Sayangnya, tidak. Mereka mengatur saya bertemu dengan Menteri Koordinator Politik dan Keamanan pada awal kunjungan saya. Saya juga bertemu dengan Kepala Staf Angkatan Darat. Dia amat terbuka mendengarkan saya. Terhadap rekomendasi saya dia mengatakan akan memperhatikannya. Saya mau rekomendasi itu diimpelementasikan agar terjadi perubahan di level bawah.
Bagaimana rekomendasi itu kelak dikeluarkan?
Secara prosedur, laporan ini akan kami sampaikan kepada pemerintah untuk mendapatkan tanggapan. Kemudian saya serahkan kepada Dewan HAM PBB. Setelah itu akan dikeluarkan rekomendasi resmi dan meminta pemerintah menindaklanjuti rekomendasi. Tentu saja kami akan berhati-hati betul sehingga dapat diterapkan oleh pemerintah. Saya akan membuat rekomendasi khusus dan memastikan rekomendasi tersebut harus bisa membawa perubahan secara nyata di masyarakat.
Hal-hal apa yang akan masuk dalam rekomendasi Anda?

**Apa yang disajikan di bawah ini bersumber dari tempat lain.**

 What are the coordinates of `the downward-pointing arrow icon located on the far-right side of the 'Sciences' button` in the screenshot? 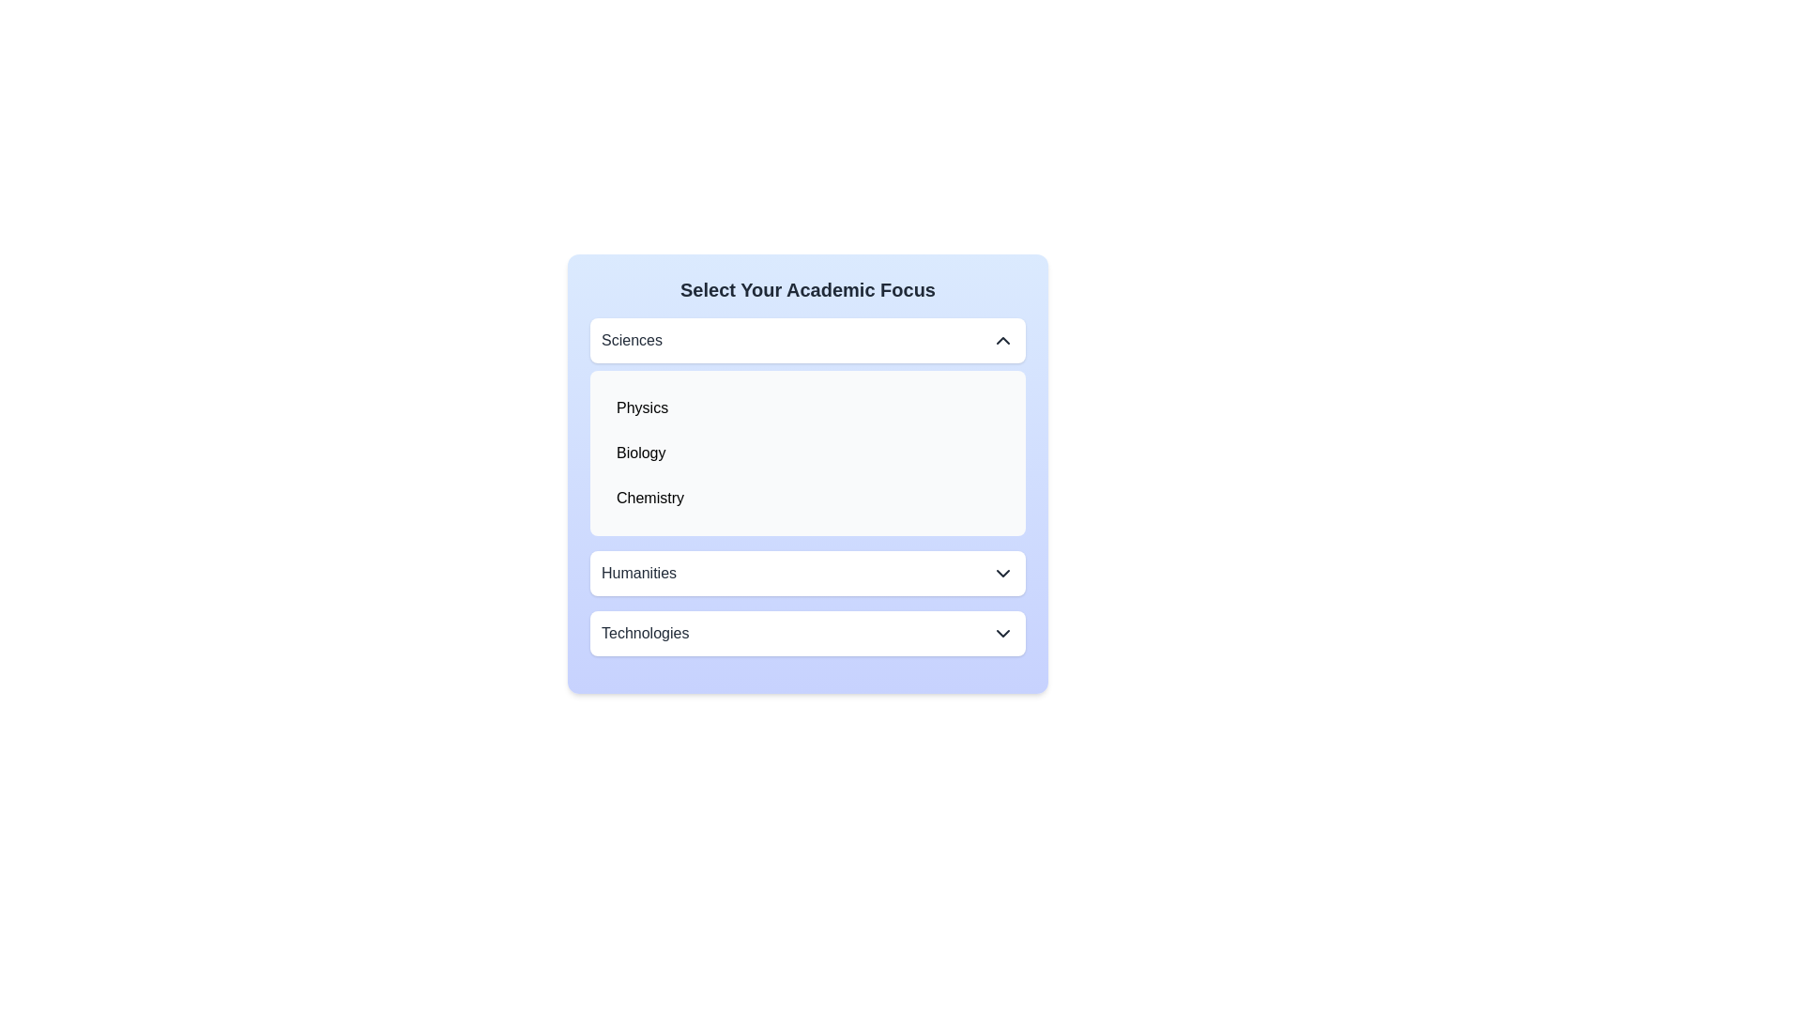 It's located at (1002, 340).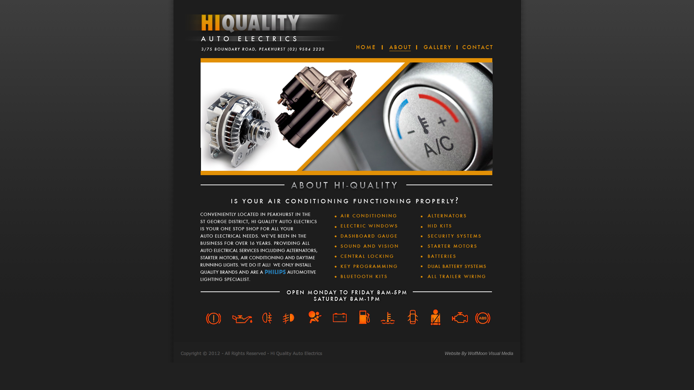 The image size is (694, 390). I want to click on 'Website By WolfMoon Visual Media', so click(479, 353).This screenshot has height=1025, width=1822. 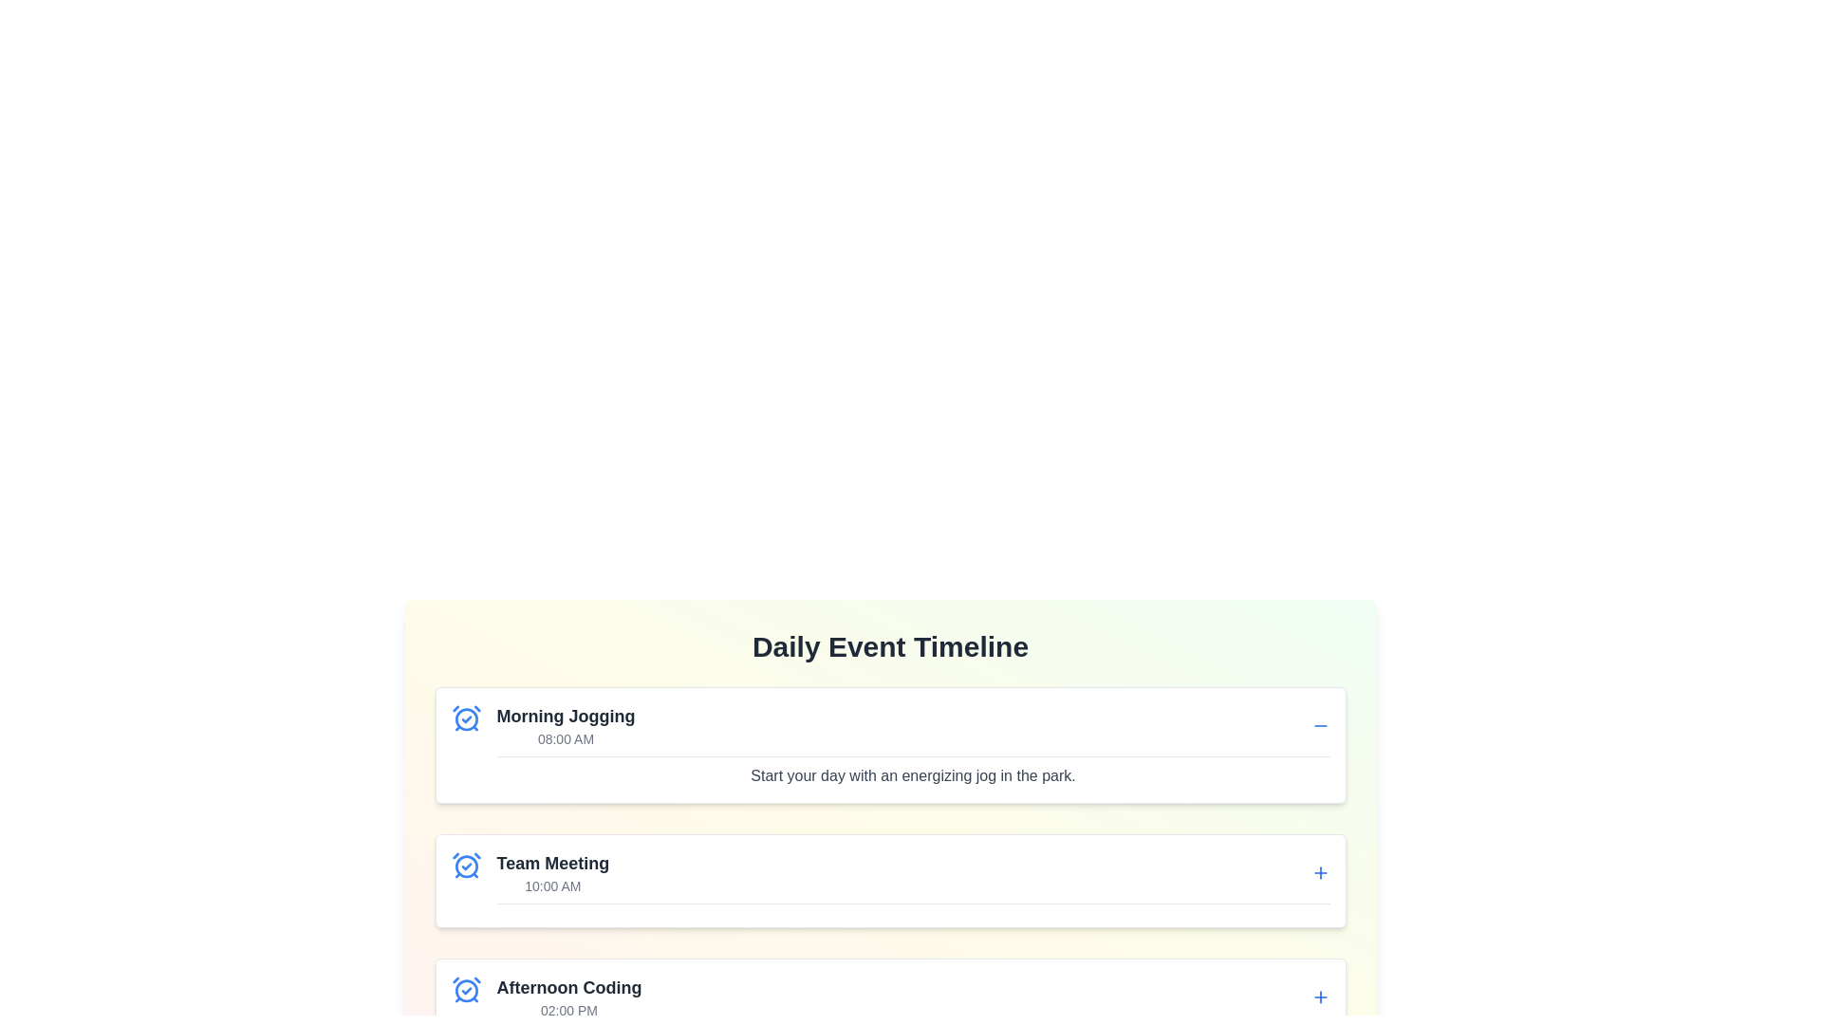 What do you see at coordinates (569, 987) in the screenshot?
I see `the text label displaying 'Afternoon Coding' in bold, large dark gray font, located in the third section of the vertical timeline interface` at bounding box center [569, 987].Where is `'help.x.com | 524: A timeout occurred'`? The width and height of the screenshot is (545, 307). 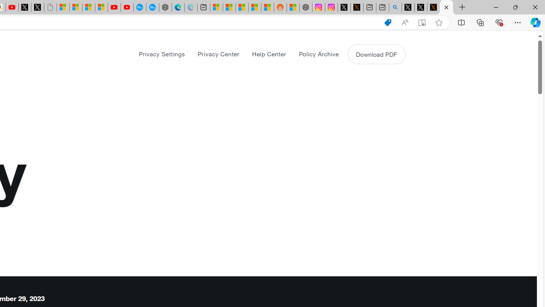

Antara lain, koordinasi antarlembaga HAM. Mereka bertanggung jawab untuk mengambil satu langkah yang tepat guna memperbaiki sistem koordinasi. Saya akan membuat rekomendasi untuk memfasilitasi proses perbaikan sistem koordinasi. Lalu, perlunya meningkatkan kapasitas lembaga sehingga fungsi mereka dapat lebih dipercaya. Komnas HAM adalah satu contoh. Menurut saya, Komnas HAM harus memperbaiki dan meningkatkan kapasitas mereka. Juga, jaringan kerja mereka serta koordinasi antara Komnas HAM di Jakarta dan Komnas daerah.
Jika pemerintah gagal menjalankan rekomendasi PBB, apa konsekuensinya bagi pemerintah Indonesia?
Saya selalu berusaha mendorong pemerintah mempertimbangkan rekomendasi. Dan saya berharap Dewan HAM PBB juga konsisten menjalankan prosedur (rekomendasi) sehingga ada dampaknya bagi pemerintah yang melaksanakan rekomendasi tersebut.